#### WORK TO BE COMPLETED
Every line below that has the string "options" needs to be copied.

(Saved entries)
>>>

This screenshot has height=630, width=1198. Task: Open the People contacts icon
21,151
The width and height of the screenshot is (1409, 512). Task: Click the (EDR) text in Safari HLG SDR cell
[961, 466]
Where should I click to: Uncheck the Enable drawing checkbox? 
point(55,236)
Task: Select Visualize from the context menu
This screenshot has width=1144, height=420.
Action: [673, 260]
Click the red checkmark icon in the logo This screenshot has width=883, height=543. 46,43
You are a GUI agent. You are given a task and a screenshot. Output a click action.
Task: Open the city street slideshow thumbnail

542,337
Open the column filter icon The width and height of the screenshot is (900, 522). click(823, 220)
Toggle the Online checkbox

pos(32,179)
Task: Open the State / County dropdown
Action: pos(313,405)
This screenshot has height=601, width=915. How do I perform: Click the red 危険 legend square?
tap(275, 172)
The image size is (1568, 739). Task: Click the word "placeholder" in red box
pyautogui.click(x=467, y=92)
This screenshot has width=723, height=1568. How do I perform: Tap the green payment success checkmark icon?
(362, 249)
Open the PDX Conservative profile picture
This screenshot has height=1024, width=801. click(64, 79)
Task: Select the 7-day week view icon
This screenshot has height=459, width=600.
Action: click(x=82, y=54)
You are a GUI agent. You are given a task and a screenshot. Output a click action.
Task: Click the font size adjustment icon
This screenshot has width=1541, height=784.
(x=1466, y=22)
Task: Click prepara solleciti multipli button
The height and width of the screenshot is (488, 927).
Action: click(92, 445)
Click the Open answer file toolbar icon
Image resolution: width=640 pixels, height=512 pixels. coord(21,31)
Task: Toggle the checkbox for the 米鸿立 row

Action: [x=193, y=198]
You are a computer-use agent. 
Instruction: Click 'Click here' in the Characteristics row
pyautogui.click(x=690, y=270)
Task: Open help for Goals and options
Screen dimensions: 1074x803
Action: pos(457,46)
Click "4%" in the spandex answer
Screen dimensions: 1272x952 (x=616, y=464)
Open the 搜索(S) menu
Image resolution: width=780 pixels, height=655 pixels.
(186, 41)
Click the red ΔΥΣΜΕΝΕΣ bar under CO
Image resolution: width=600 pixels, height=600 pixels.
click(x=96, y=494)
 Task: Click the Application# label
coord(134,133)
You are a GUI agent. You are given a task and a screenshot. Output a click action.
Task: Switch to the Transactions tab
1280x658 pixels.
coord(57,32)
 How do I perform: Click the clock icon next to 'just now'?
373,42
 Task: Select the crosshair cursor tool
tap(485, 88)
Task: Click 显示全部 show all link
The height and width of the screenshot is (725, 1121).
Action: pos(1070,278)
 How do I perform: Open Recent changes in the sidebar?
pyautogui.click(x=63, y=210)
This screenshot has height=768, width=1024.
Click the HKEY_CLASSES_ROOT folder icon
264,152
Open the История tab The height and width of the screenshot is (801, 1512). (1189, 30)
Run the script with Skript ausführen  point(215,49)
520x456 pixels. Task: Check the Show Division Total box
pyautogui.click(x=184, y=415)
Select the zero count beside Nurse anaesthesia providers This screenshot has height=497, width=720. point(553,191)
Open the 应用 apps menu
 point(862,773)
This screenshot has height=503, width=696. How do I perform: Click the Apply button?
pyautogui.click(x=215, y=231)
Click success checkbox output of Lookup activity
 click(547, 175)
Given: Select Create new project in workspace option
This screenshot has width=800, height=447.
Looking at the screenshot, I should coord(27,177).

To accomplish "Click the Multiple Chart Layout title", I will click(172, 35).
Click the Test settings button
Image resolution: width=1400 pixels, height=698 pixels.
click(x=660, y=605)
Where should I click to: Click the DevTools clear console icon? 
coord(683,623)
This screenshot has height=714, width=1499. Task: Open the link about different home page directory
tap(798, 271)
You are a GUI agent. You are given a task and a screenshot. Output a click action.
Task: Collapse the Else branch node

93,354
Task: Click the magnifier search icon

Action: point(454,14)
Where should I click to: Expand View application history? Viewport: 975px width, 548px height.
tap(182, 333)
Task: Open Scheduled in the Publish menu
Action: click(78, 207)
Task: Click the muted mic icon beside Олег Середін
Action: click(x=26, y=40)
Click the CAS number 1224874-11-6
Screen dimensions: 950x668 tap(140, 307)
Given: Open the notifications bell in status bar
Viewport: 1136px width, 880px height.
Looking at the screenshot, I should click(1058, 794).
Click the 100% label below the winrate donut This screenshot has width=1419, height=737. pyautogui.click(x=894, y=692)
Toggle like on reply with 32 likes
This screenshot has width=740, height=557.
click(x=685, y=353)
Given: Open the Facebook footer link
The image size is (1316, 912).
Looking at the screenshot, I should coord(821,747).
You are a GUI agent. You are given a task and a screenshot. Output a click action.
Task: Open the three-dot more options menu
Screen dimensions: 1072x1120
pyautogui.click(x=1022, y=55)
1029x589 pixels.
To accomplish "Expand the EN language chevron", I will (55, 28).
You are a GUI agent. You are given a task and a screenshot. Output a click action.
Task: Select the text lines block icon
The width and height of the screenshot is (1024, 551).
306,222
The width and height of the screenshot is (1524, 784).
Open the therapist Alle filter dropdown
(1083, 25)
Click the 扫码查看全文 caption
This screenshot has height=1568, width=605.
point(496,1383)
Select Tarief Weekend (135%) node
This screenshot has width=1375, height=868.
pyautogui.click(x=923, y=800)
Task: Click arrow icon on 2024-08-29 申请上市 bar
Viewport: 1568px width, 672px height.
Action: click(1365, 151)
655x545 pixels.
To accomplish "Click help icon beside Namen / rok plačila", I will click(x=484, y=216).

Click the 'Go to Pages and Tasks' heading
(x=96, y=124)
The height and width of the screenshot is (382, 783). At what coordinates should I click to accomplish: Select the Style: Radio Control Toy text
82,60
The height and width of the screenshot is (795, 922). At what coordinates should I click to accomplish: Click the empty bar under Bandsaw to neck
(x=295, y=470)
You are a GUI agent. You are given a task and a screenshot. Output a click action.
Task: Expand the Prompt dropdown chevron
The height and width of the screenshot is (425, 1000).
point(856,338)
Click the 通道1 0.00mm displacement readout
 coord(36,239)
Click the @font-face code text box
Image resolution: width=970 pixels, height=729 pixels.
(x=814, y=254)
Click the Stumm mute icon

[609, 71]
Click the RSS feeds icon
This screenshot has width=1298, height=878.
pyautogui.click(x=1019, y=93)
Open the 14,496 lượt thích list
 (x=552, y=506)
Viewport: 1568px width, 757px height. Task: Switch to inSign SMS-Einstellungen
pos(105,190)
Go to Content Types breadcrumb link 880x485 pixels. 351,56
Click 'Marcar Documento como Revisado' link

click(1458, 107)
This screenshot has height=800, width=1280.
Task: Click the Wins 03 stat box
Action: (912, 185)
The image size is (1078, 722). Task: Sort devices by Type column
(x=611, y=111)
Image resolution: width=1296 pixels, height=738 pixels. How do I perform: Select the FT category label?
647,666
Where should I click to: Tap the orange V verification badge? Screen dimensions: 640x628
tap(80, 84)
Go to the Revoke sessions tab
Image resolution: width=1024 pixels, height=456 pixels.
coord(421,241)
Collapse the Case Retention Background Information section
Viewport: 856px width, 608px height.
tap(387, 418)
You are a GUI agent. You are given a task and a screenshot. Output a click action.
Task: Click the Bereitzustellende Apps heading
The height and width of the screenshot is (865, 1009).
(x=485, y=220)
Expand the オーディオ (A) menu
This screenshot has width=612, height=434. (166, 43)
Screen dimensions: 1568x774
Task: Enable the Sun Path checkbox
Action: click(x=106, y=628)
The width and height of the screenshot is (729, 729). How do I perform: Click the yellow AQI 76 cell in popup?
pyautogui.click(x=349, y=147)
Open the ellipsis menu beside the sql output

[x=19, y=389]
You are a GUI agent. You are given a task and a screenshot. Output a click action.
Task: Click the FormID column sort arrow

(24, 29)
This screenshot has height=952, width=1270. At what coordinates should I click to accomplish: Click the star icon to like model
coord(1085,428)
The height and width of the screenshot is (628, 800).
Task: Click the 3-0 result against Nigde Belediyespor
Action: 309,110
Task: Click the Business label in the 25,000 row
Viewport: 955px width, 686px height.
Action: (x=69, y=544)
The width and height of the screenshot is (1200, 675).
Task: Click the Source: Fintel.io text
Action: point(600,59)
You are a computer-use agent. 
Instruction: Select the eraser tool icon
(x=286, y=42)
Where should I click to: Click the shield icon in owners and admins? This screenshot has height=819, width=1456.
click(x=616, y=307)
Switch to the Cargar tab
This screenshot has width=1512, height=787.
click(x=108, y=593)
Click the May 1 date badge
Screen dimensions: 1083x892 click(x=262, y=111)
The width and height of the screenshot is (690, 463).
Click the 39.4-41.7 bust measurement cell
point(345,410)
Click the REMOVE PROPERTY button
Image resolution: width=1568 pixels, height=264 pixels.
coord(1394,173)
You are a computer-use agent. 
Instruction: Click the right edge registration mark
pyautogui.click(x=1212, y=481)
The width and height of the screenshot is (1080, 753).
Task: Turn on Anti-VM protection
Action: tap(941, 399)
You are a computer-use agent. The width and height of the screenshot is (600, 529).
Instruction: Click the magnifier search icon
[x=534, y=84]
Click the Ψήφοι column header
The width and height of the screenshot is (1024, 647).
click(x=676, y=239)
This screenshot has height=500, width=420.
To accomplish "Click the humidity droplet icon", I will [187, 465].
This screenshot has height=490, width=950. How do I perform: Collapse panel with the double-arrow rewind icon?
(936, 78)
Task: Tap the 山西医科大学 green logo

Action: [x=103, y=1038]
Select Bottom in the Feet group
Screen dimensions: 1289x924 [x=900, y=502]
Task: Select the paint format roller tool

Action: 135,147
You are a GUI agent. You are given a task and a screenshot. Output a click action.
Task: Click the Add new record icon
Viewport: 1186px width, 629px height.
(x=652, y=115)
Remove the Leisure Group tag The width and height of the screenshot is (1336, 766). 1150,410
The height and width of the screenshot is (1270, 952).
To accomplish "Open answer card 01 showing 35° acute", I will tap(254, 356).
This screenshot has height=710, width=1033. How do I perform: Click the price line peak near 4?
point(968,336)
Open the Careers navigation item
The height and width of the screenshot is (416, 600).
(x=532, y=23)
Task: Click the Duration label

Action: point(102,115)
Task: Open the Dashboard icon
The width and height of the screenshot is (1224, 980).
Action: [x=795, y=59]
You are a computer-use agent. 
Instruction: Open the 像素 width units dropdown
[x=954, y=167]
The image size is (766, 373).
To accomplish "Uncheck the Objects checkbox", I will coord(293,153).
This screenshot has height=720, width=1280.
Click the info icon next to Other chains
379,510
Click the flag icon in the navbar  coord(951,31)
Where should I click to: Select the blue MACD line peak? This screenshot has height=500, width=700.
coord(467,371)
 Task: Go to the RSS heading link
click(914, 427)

<<<

#### SOLUTION
Task: Open help for Goals and options
Task: Open the three-dot more options menu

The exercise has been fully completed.